Listed entries below:
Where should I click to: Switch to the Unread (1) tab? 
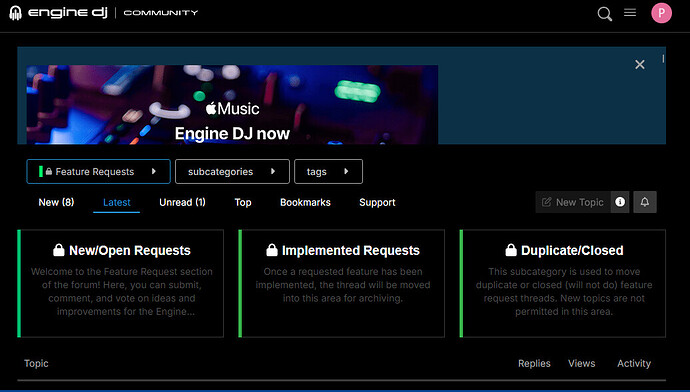(x=182, y=202)
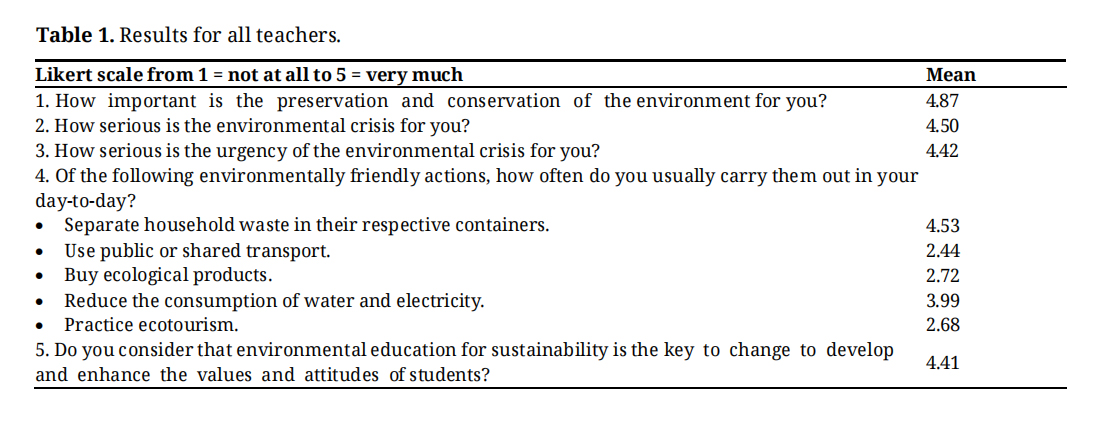1097x422 pixels.
Task: Select the mean value 2.44
Action: point(943,250)
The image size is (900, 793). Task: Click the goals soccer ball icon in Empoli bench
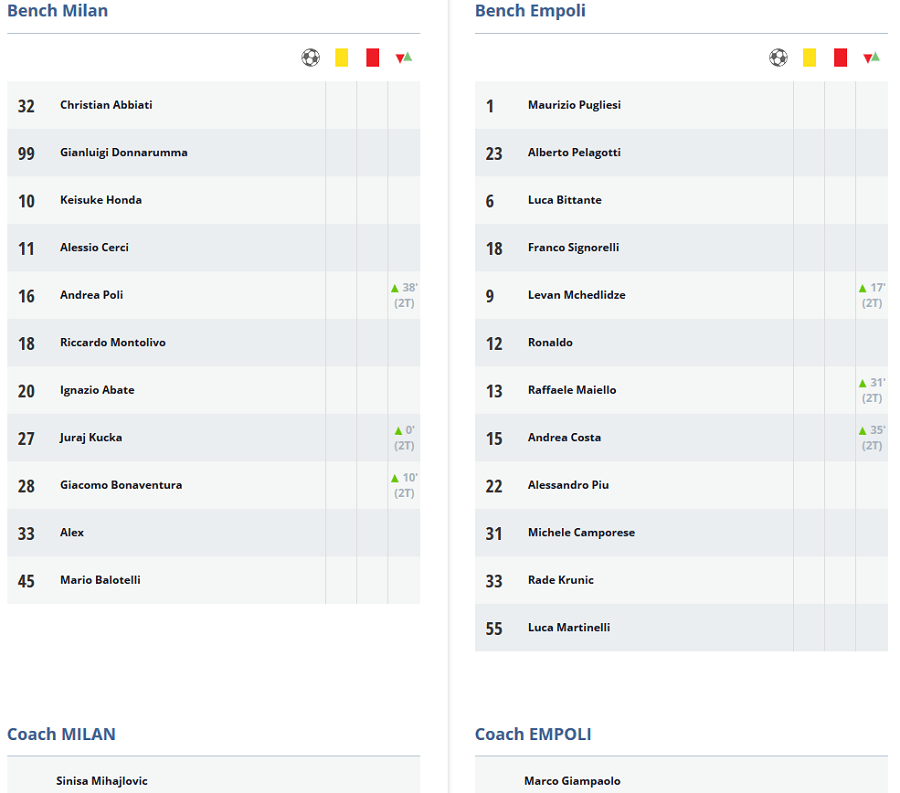[778, 57]
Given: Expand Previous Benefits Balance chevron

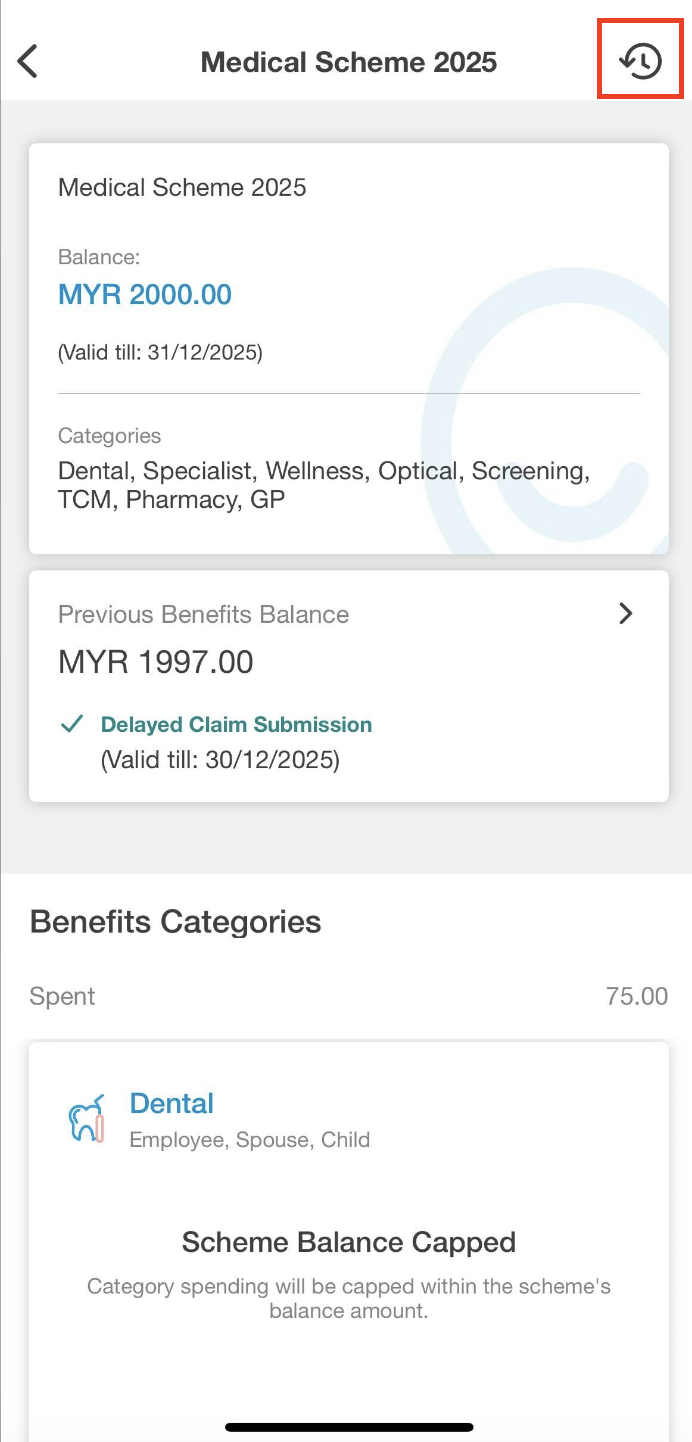Looking at the screenshot, I should 626,613.
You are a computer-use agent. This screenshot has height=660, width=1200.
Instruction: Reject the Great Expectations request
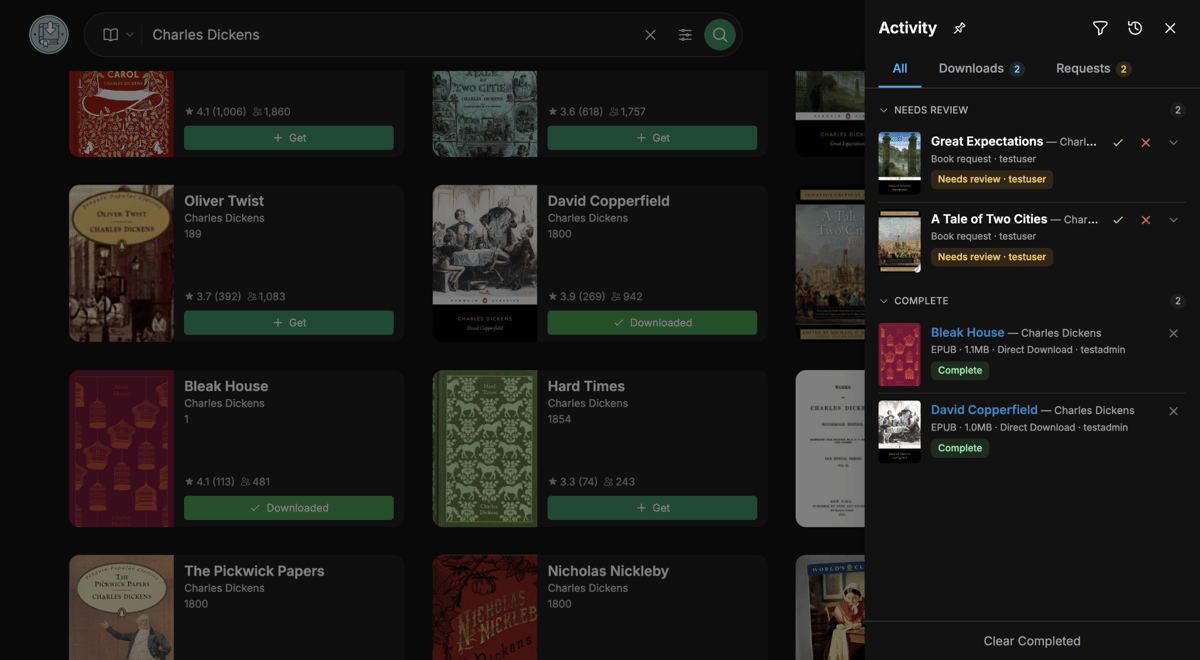click(1146, 143)
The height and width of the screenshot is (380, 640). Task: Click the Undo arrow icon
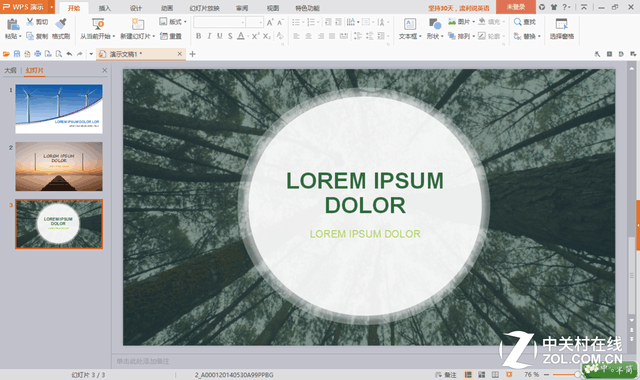pyautogui.click(x=69, y=54)
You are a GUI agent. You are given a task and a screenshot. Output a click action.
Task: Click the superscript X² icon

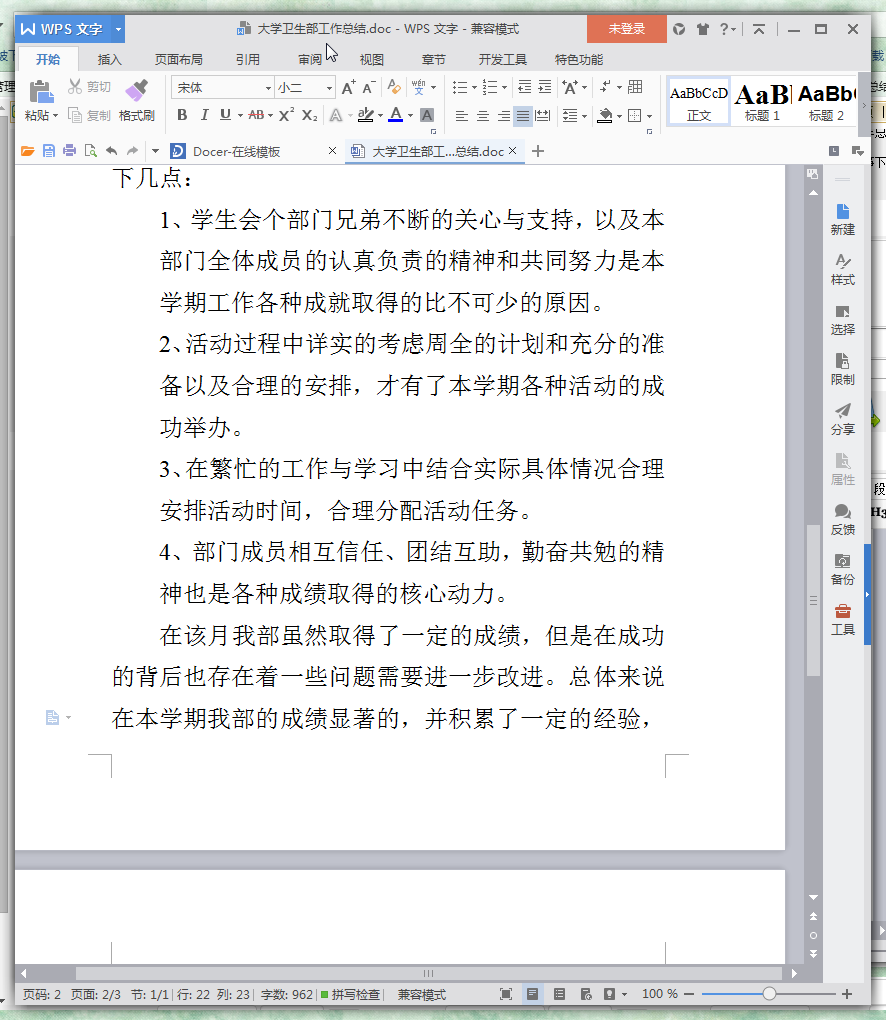coord(286,116)
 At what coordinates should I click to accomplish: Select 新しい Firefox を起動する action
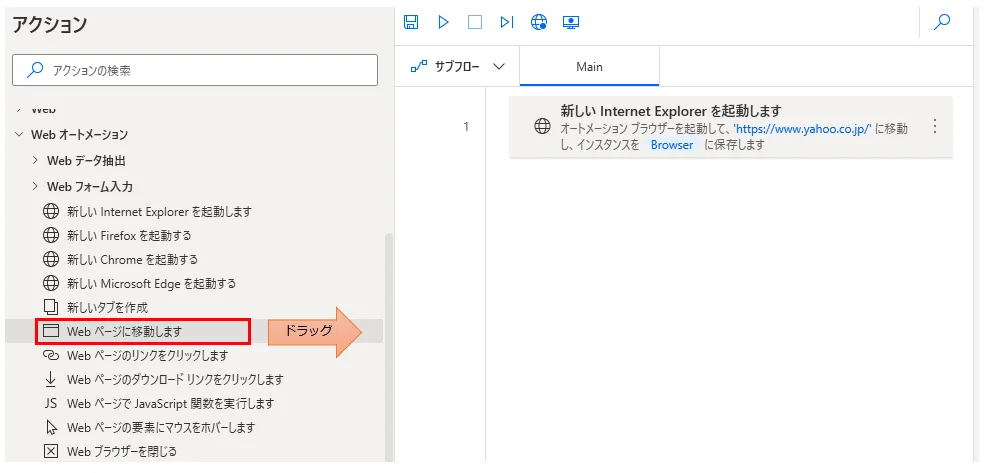(129, 235)
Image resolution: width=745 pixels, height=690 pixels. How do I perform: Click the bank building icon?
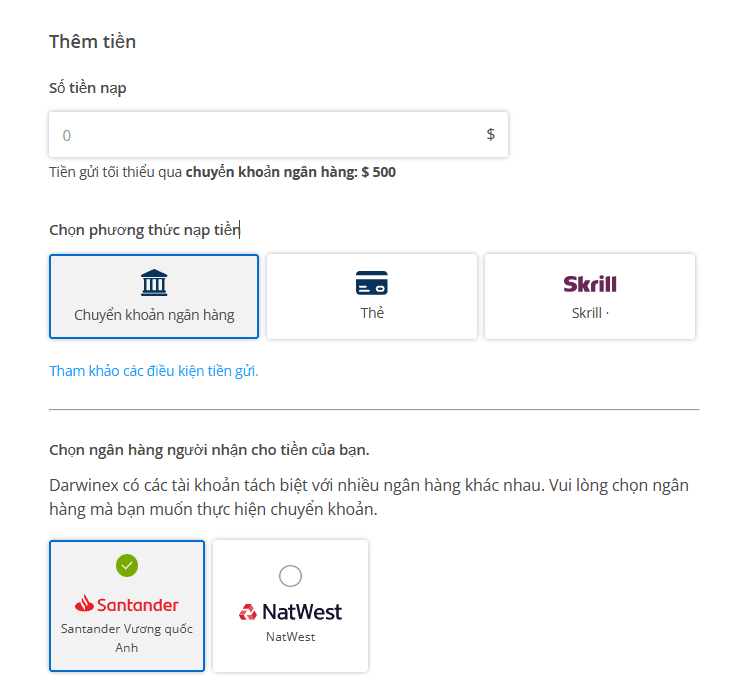click(154, 283)
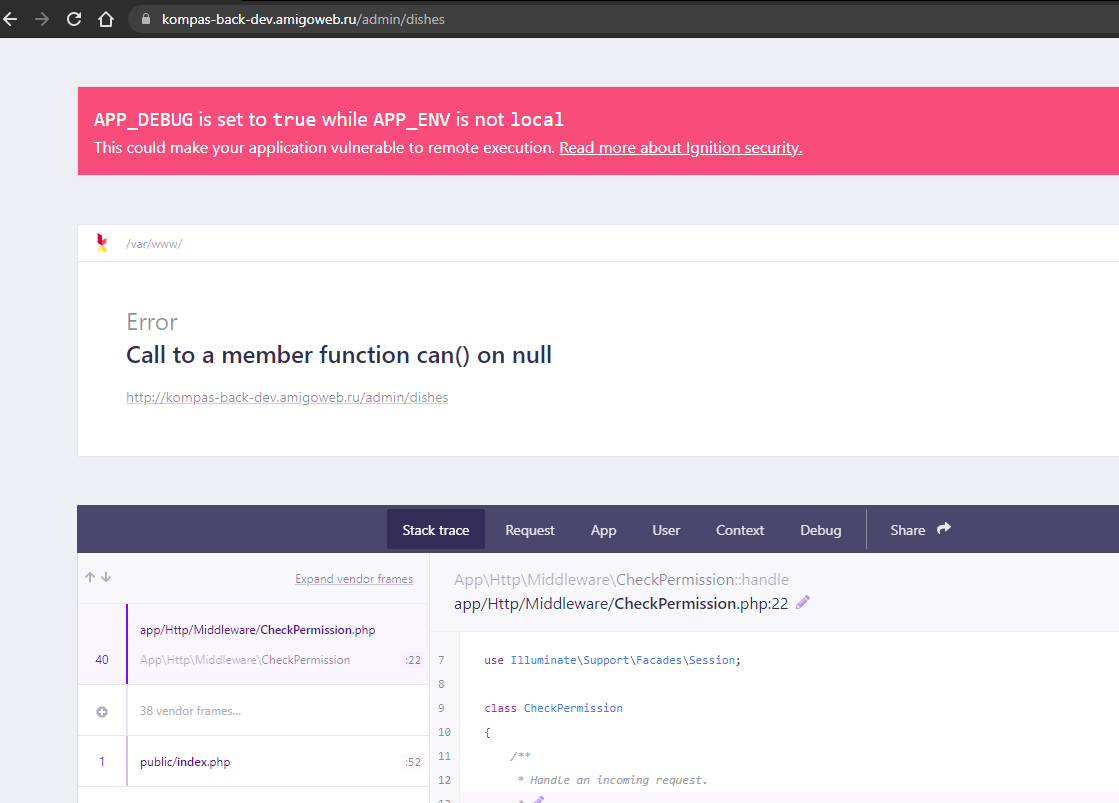Select next frame with down arrow

pyautogui.click(x=106, y=578)
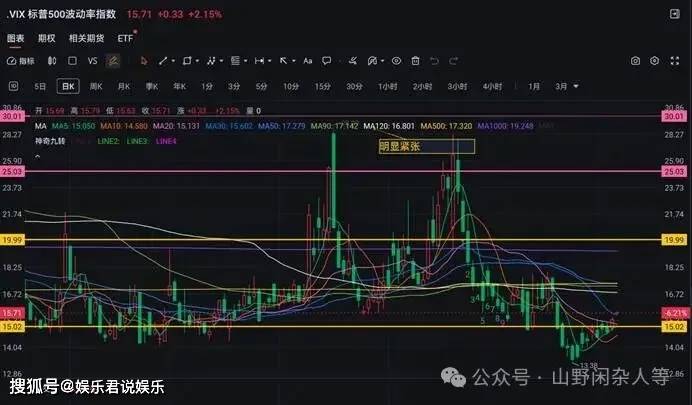Open the 指标 indicators panel

pos(20,61)
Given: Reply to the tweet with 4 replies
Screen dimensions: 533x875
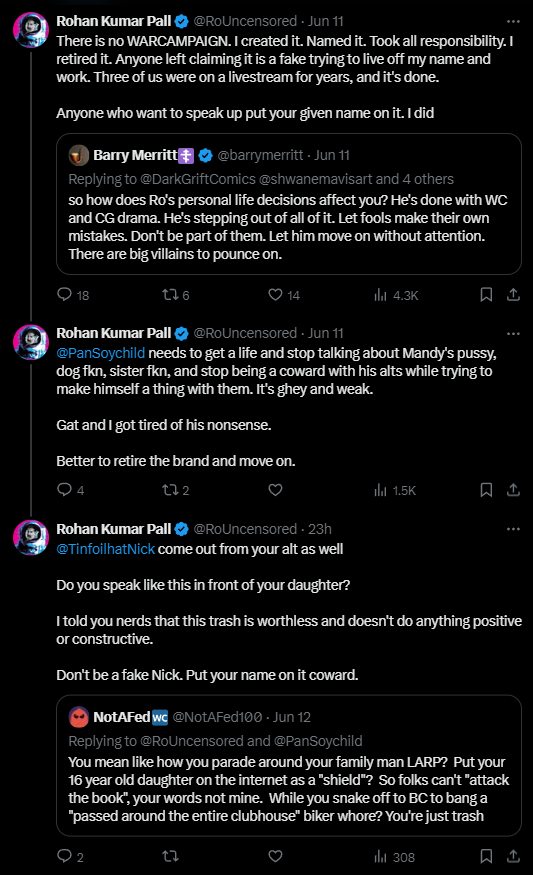Looking at the screenshot, I should (71, 490).
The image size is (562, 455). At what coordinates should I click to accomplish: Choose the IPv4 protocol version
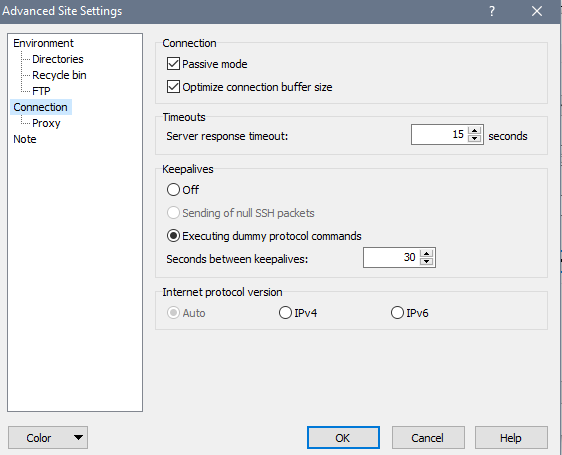tap(285, 313)
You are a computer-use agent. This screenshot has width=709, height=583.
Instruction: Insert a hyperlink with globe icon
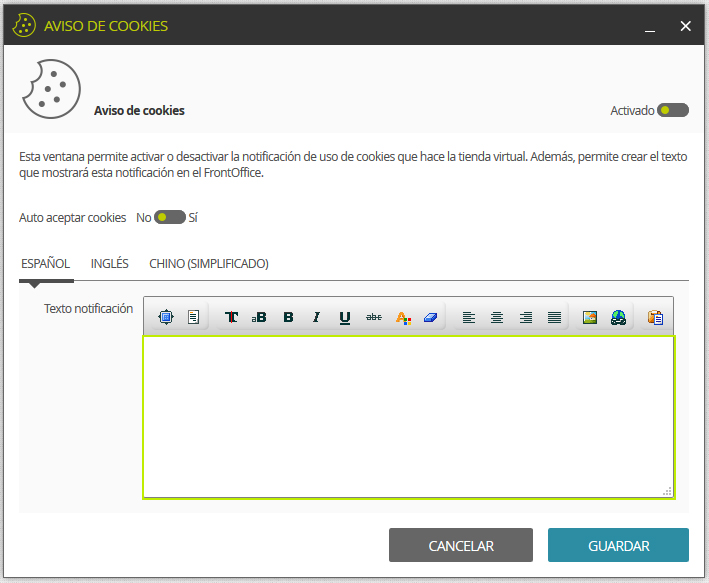click(x=618, y=318)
End of Listed entries.
What is being asked: Only one thing is required here: an exact copy of the lines from the one bearing "Screen dimensions: 533x875" through the final line above, both included, with pictures left out.

Written response:
Screen dimensions: 533x875
Looking at the screenshot, I should (71, 490).
The image size is (562, 455). At what coordinates should I click to accomplish: Choose the IPv4 protocol version
tap(285, 313)
You are a computer-use agent. This screenshot has width=709, height=583.
Instruction: Insert a hyperlink with globe icon
click(x=618, y=318)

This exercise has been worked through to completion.